Dans la vidéo publiée avec le courrier, l’ancien directeur du Mossad, Tamir Pardo, déclare: "Nous nous cachons derrière un mensonge que nous avons engendré. Ce mensonge a été vendu au public israélien, et le monde a compris depuis longtemps qu'il ne reflète pas la réalité".
"La question dans une guerre, c’est comment on l’arrête, explique Guillaume Ancel. On est pas sûr que Benjamin Netanyahu ait vraiment envie d'arrêter cette guerre, même si c'est au prix des otages Israéliens." 49 otages, dont 27 déclarés morts, sont toujours retenus, depuis le 7 octobre 2023, dans la bande de Gaza. "On ne libère pas des otages en les bombardant et en les affamant. C’est un non-sens tactique", affirme l’ancien officier.
L’opinion publique israélienne s’élève de plus en plus pour dénoncer les actions du gouvernement et la souffrance de plus de deux millions de Palestiniens, entassés sur un territoire dévasté et menacé de "famine généralisé", selon l’ONU. "La balle est dans le camp de l'occupant (ndrl : Israël) et des Américains", a commenté un dirigeant politique du Hamas, Hossam Badran, affirmant la volonté du mouvement "d'arrêter la guerre et mettre fin à la famine".

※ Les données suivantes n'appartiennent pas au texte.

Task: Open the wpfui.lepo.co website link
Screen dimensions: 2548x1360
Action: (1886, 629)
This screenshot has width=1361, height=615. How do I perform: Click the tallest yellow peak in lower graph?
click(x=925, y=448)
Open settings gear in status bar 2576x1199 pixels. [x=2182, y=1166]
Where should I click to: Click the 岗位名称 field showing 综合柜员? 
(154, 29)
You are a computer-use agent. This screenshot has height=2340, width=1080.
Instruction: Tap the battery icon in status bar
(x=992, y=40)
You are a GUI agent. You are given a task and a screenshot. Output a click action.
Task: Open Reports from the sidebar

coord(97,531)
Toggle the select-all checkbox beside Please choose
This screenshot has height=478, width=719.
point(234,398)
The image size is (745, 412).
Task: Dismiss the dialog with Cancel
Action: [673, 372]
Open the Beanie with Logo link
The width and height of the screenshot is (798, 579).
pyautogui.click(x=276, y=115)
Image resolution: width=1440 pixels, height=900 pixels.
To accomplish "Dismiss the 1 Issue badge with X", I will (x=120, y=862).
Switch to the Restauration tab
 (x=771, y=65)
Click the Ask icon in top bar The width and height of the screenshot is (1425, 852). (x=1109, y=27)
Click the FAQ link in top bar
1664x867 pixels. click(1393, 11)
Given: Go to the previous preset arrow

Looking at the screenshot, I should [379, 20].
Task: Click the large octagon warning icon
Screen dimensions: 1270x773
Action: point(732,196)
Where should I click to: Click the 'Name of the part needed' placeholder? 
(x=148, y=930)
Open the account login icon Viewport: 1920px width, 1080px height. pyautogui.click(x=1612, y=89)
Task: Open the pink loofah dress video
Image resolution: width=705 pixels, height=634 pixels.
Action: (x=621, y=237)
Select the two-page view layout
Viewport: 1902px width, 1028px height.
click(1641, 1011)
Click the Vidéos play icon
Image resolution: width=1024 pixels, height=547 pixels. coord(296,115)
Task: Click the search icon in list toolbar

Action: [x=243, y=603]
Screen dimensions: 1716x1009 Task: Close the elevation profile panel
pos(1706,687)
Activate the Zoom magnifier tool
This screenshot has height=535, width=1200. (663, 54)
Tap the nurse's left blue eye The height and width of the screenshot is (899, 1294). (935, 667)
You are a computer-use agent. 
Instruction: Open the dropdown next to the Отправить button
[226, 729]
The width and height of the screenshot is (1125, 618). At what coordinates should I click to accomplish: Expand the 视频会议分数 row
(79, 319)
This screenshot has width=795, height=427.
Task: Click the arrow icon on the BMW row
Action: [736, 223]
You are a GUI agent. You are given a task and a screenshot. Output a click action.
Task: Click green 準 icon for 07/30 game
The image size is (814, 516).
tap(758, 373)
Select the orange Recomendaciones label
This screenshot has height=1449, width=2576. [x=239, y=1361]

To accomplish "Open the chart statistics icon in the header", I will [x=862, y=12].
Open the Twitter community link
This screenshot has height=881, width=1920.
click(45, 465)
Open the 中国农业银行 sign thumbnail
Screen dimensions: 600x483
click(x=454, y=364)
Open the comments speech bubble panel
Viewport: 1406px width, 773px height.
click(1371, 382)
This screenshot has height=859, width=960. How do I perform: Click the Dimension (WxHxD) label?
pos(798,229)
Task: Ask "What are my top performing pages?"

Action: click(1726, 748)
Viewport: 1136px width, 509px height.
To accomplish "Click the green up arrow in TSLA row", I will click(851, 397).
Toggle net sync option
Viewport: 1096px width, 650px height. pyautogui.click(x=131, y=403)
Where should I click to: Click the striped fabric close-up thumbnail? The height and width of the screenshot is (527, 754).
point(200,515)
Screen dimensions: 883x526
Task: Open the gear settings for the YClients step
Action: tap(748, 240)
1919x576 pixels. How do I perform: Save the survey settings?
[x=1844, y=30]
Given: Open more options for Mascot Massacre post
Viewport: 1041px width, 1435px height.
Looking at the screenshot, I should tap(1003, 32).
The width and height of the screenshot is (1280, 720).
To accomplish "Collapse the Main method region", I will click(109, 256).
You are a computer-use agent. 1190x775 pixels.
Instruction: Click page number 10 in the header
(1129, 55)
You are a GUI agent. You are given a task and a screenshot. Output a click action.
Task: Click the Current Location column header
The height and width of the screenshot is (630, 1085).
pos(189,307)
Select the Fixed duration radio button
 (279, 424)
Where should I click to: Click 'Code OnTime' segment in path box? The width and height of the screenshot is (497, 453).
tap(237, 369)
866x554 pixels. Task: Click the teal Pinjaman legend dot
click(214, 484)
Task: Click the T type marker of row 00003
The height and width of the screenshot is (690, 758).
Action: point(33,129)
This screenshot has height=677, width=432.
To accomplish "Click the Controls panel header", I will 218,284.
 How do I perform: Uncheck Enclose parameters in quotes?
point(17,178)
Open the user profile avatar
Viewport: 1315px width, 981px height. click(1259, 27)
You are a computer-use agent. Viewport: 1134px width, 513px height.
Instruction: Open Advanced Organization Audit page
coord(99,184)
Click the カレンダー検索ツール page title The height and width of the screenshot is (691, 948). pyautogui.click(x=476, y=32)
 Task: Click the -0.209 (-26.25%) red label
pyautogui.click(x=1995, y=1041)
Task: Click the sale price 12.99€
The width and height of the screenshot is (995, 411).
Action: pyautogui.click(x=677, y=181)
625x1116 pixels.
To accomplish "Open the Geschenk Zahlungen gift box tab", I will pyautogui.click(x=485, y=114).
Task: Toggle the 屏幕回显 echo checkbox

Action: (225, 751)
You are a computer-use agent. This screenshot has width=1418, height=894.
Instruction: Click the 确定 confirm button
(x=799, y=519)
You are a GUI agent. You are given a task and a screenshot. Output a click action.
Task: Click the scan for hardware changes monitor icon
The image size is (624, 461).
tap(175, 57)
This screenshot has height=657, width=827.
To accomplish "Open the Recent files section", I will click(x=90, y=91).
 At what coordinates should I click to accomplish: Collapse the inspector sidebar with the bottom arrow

Guillaume Ancel estime que "seul Donald Trump est capable d’arrêter les plans de Benjamin Netanyahu. Mais je n’ai pas l’impression qu’il en ait l’intention pour le moment." L’ONU a également réuni mardi son Conseil de sécurité sur l’initiative d’Israël pour une session dédiée à la question des otages israéliens à Gaza.
Le ministère de la Santé de Gaza a déclaré, mardi 5 août, que huit personnes étaient mortes de malnutrition, dont un enfant, portant à 188 le nombre total de personnes décédées de faim depuis le début de la guerre. 94 d’entre eux étaient des enfants.
"Les images de personnes mourant de faim à Gaza sont déchirantes et intolérables. Le fait que nous en soyons arrivés là est un affront à notre humanité collective, a déclaré Volker Türk, Haut-Commissaire des Nations Unies aux droits de l’homme, lundi 4 août. Israël continue de restreindre sévèrement l'entrée de l'aide humanitaire à Gaza, et l'aide qui est autorisée à entrer est loin d'être suffisante pour répondre aux besoins."
L’ancien officier alerte: "Ça, c'est un crime contre l'humanité. Ça, ça s'appelle une volonté de détruire un peuple." Il explique d’abord avoir été contre la qualification de génocide car il estimait que l’armée israélienne n’avait jamais reçu l’ordre de détruire le peuple palestinien. "Là, avec cette famine il n’y a pas de doute, c’est un génocide."
Un tiers de la population de la bande de Gaza serait aujourd’hui en malnutrition, c’est-à-dire en incapacité de se nourrir une fois tous les trois jours.